Generally, though, this sounds like despicable behaviour, the sort of thing that for me would easily justify cutting off all ties.

MamaAlwaysknowsbest · 17/02/2024 11:00

And so , nobody but you know this and this friend gobbled up all the money in this illegal way or were the authorities made aware ?

Moveoverdarlin · 17/02/2024 11:01

It depends massively on what the outcome was. Did she diddle her siblings out of 200k or did she tweak it so she got her mother’s gold locket that she loved as a child? Was it all going to the cats home and she inherited half a million? It depends massively.

My husband has been an executor of a will recently and loads of money has been left to a distant niece who didn’t have a nice word to say about the person who had died. She said ‘we all fell out 25 years ago and I couldn’t stand her’. She was left a significant amount - life changing. My husband wishes he discussed the will with the deceased person, all the money went to randomers from the dead persons dead spouse who died 15 years earlier.

Maybe your friend was acting for the best.
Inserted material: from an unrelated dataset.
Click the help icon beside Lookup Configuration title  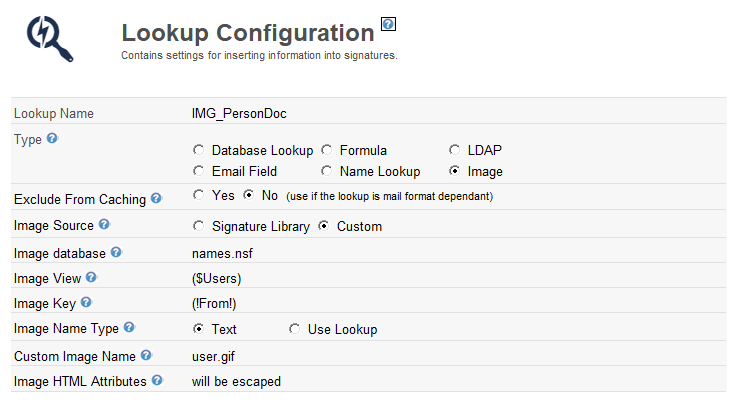[389, 25]
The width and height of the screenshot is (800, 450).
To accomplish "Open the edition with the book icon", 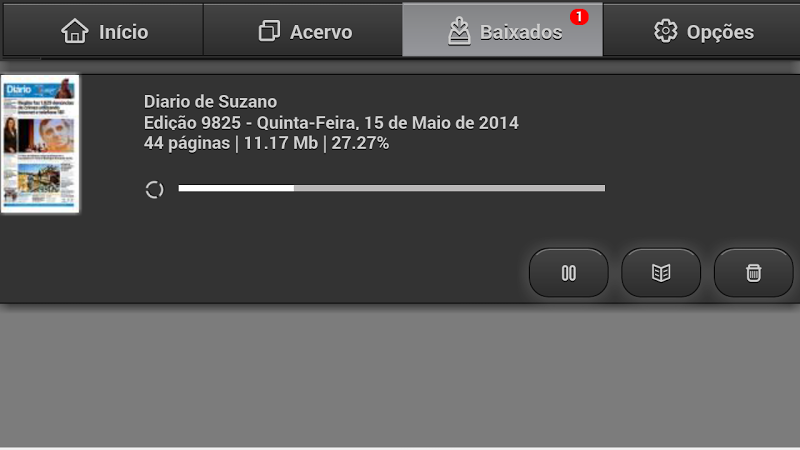I will [x=661, y=273].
Maybe not. I wouldn’t get worked up about it.

Mariposistaaa · 17/02/2024 11:04

Absolutely don’t be a bridesmaid. Chances are she is pissing her poor Mum’s money away on a fancy wedding

GentianCoffee · 17/02/2024 11:33

Is it possible she faked your signature as a witness?

Everythinggreen · 17/02/2024 11:42

It would only be wrong if you DIDN'T think differently of her after this. Your reaction is that of a normal, decent human with morals and an ethical conscience.
You'll need to figure out if you want to remain friends with someone who can do this, if it was me I couldn't.

GETTINGLIKEMYMOTHER · 17/02/2024 12:14

Gwenhwyfar · 17/02/2024 10:49

Obviously depends how complicated your life is. I have no dependants so it's not really something I'll worry about, certainly not spend £500 on.

If a person’s will is pretty simple, e.g. ‘I leave everything to my (named) spouse/partner’, or ‘to be divided equally between my (named) children’, and provided the person is reasonably intelligent/literate, I don’t see why they should necessarily pay a solicitor.

OTOH a childless aunt of mine left her assets to be divided equally between 11 nieces and nephews. And if any of them had died in the meantime, their share was to go to their children.

But the will then added that ‘children’ would mean all of them, ‘…. whether natural or adopted, legitimate or illegitimate.’
I would guess that this was the solicitor’s addition, in order to be crystal clear in case of any disputes later.

Barrenfieldoffucks · 17/02/2024 12:15

What did the first will say and how was the later one different?